Friday, Sep. 26, 1969
The Tiger in the Pagoda
The seldom reported war in Laos ebbs and flows with the seasons. In dry weather, the Communist Pathet Lao and their North Vietnamese allies go on the offensive. During the monsoon rains, the more mobile Royal Laotian Army is trucked or helicoptered into battle and usually regains what has been previously lost.

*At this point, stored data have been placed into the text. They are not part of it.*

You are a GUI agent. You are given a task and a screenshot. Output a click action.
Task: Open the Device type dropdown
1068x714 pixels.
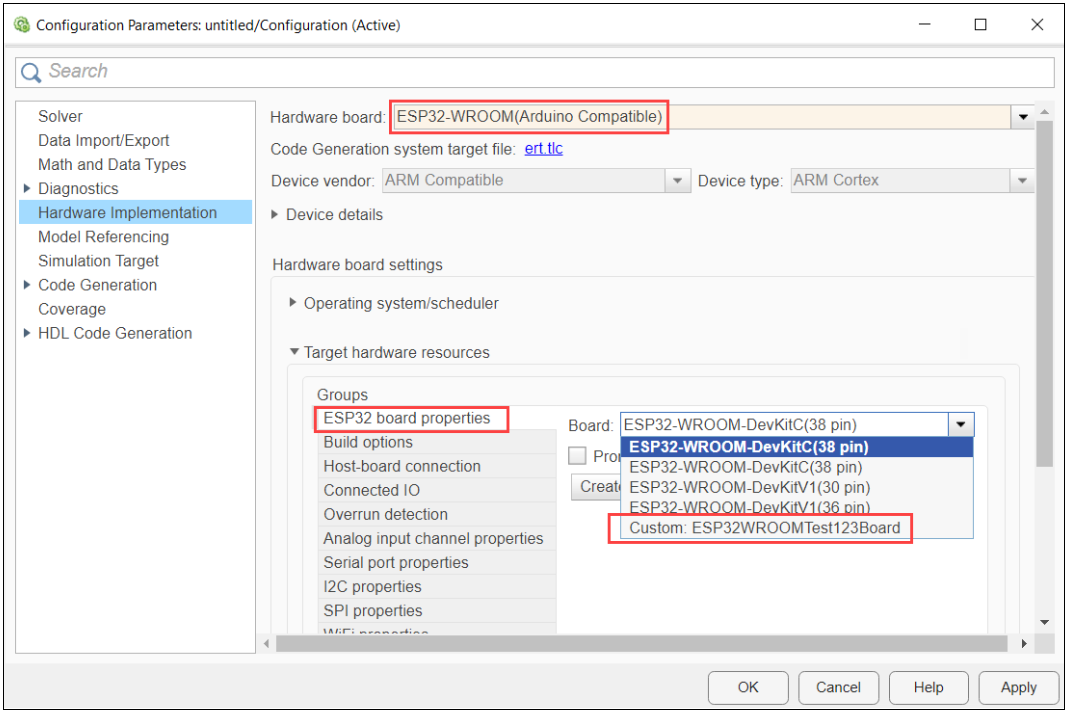coord(1021,181)
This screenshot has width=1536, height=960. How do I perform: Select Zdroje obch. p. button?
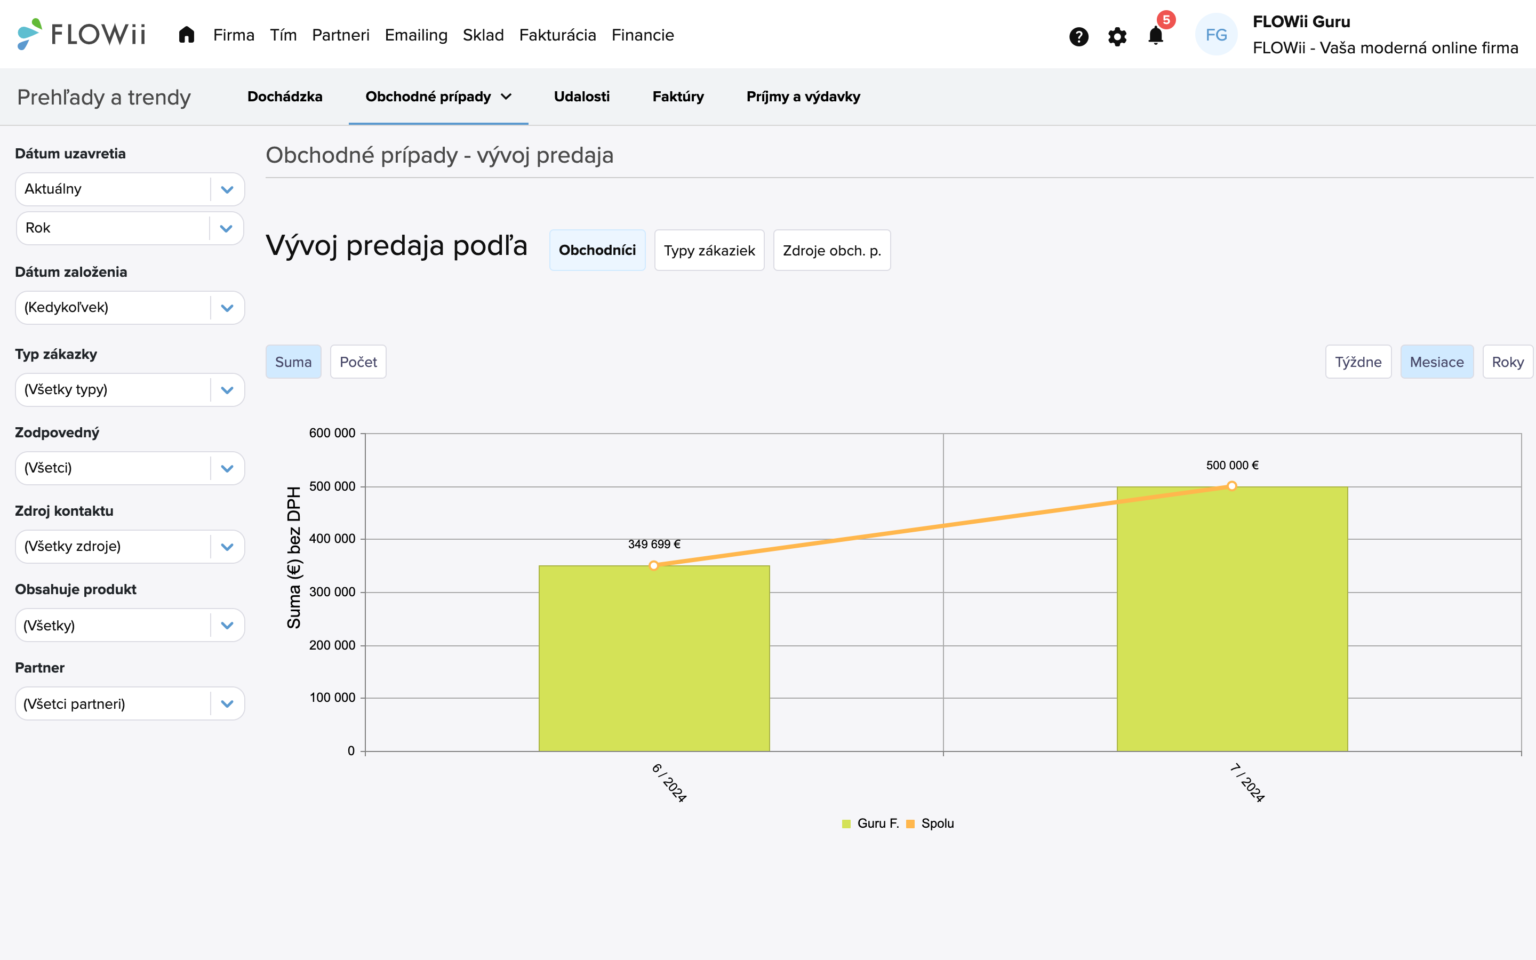point(831,251)
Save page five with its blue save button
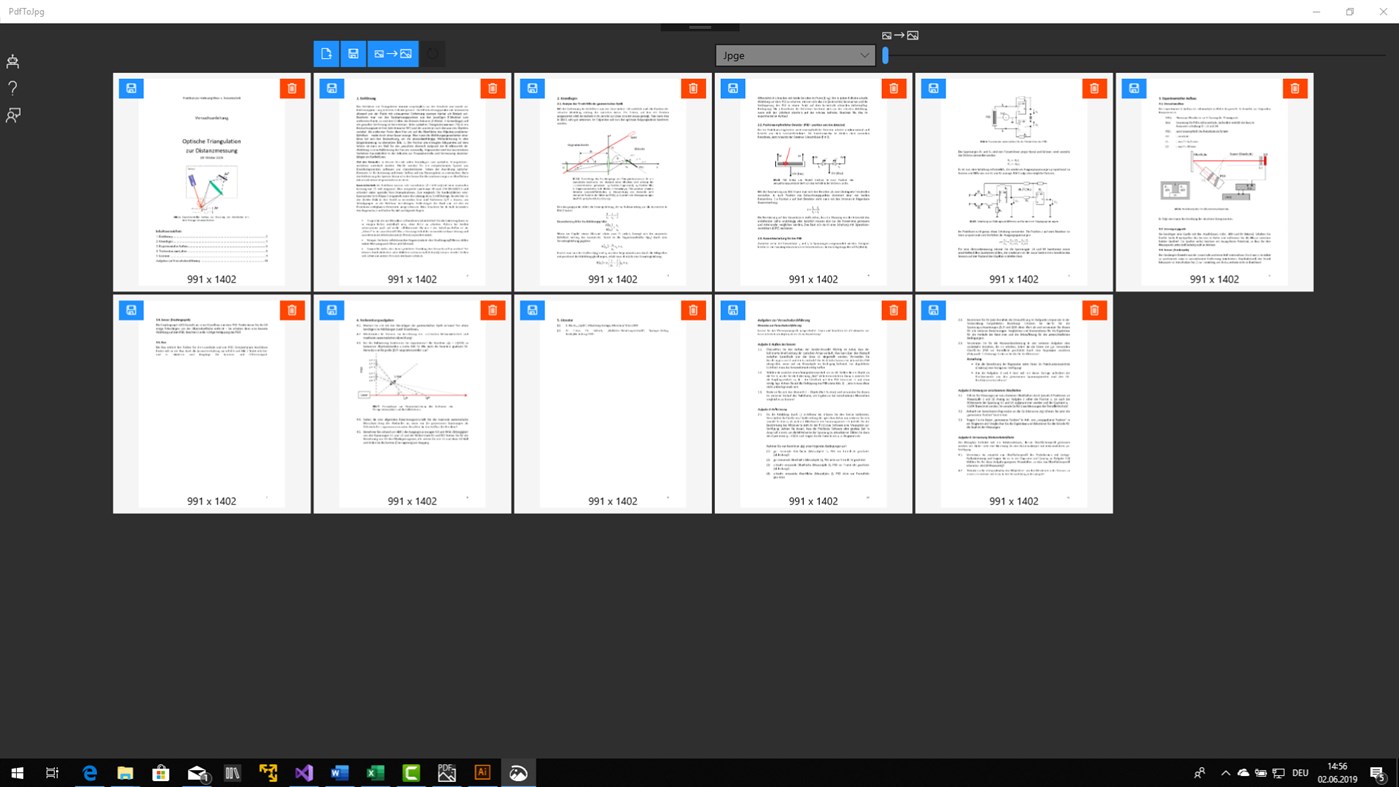The height and width of the screenshot is (787, 1399). coord(932,88)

The scenario was rewritten last spring, when the Communists mounted an un precedented monsoon offensive, captured the town of Muong Soui and threatened to drive all the way to the Mekong River. Now the scenario has been modified further. In an operation launched amidst extraordinary secrecy early this month, Royal Laotian troops mounted a two-pronged attack against the Plain of Jars in the northeast, and against Communist units guarding the Ho Chi Minh Trail in central Laos. Last week, for the first time in five years, government forces were in control of part of the broad Plain of Jars, so called because of the many funereal jars on the area's tombs. Preceding the offensive was an intensive rain of bombs from Thai-based U.S. planes, which have turned the whole region into a "free-fire zone," where anything that moves is considered fair game. A woman refugee from Mahaxay said the town had emptied so completely because of the bombing that a tiger had taken up residence in the ruins of the main pagoda.

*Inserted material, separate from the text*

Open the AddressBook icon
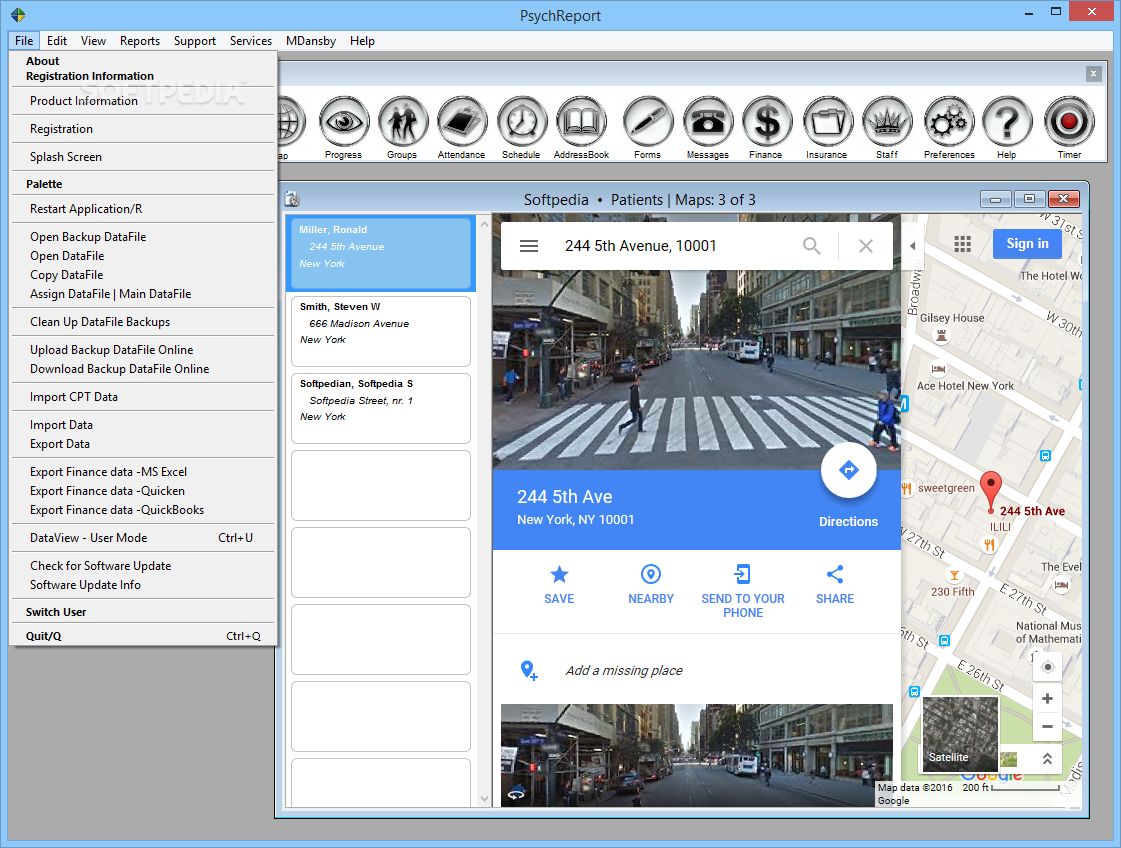 click(x=581, y=123)
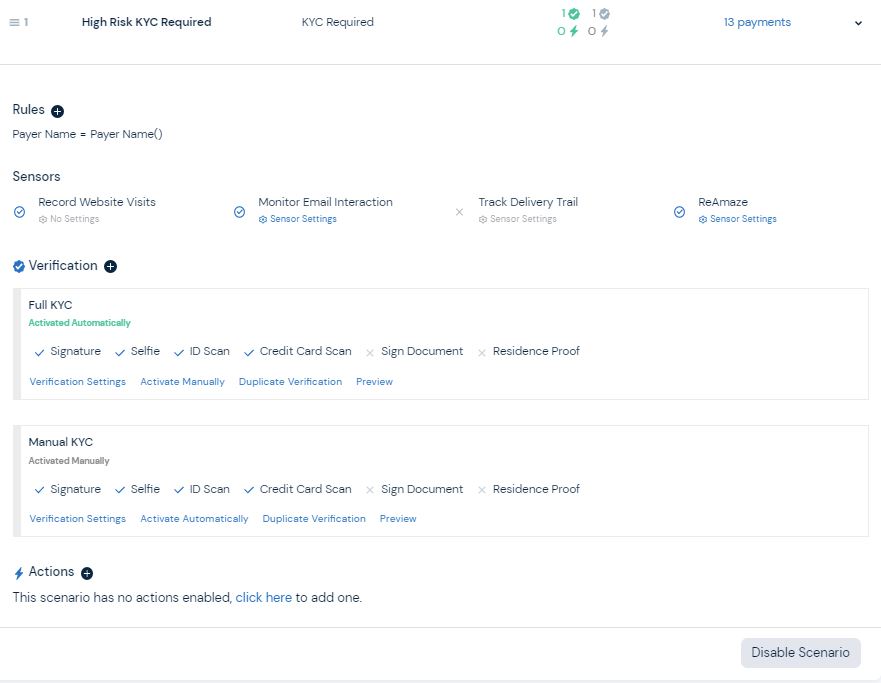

The government advance met only light opposition, suggesting either that the offensive surprised the Communists or that they had pulled back to avoid the lethal air attack. One of the few non-Communist casualties reported was that of an American CIA agent who was presumably acting as an adviser. Under the terms of the 1962 Geneva treaty, the presence of any armed man in Laos, except for the Laotians, is illegal. Even so, several thousand Thai troops have been operating more or less secretly in Laos for over a year. They have gone unnoticed because of their ethnic similarities to the Laotian people, and because they wear Royal Laotian uniforms. There are also an estimated 40,000 North Vietnamese in Laos, and perhaps 1,000 Americans.
Political Operation. Under the Geneva treaty, Laos is supposed to be governed by a three-way coalition, with four Cabinet seats set aside for the Pathet Lao, eleven for the neutralists and four for the rightists. From the first, it was a shaky arrangement. In 1963, the. Pathet Lao quit the government, leaving Prince Souvanna Phouma, the Premier, in command of a neutralist-royalist coalition. In 1964, the Communists drove the neutralists from the Plain of Jars and set about creating their own "neutralist" wing from a nucleus of defectors. The Pathet Lao figure that a new coalition will be formed once peace comes to Viet Nam, and they hope to control at least half the Cabinet posts by placing their "neutralists" in the government. Aware of the Communists' intentions, Souvanna Phouma confirmed that the offensive, at least on the Plain of Jars, was more political than military.
The intensified fighting seemed to provoke more concern in Washington than in Vientiane. At the urging of Kentucky's Senator John Sherman Cooper, the Senate adopted by an 86-to-0 vote a vague amendment barring the use of certain defense funds for U.S. combat support of local forces in Laos or Thailand. The object, said Cooper, was to prevent the nation "from moving step by step into war in Laos or Thailand, as it did in Viet Nam." The Pentagon said that the amendment would have no practical effect; the U.S. has available other funds sufficient to maintain military forces in both countries. What the Senate critics seemed to overlook, besides, was that the U.S. is involved elsewhere in Southeast Asia because of its position in Viet Nam. With Washington making every effort to extricate itself from Viet Nam, the U.S. is not very likely to make a heavy commitment of ground troops in Laos or Thailand.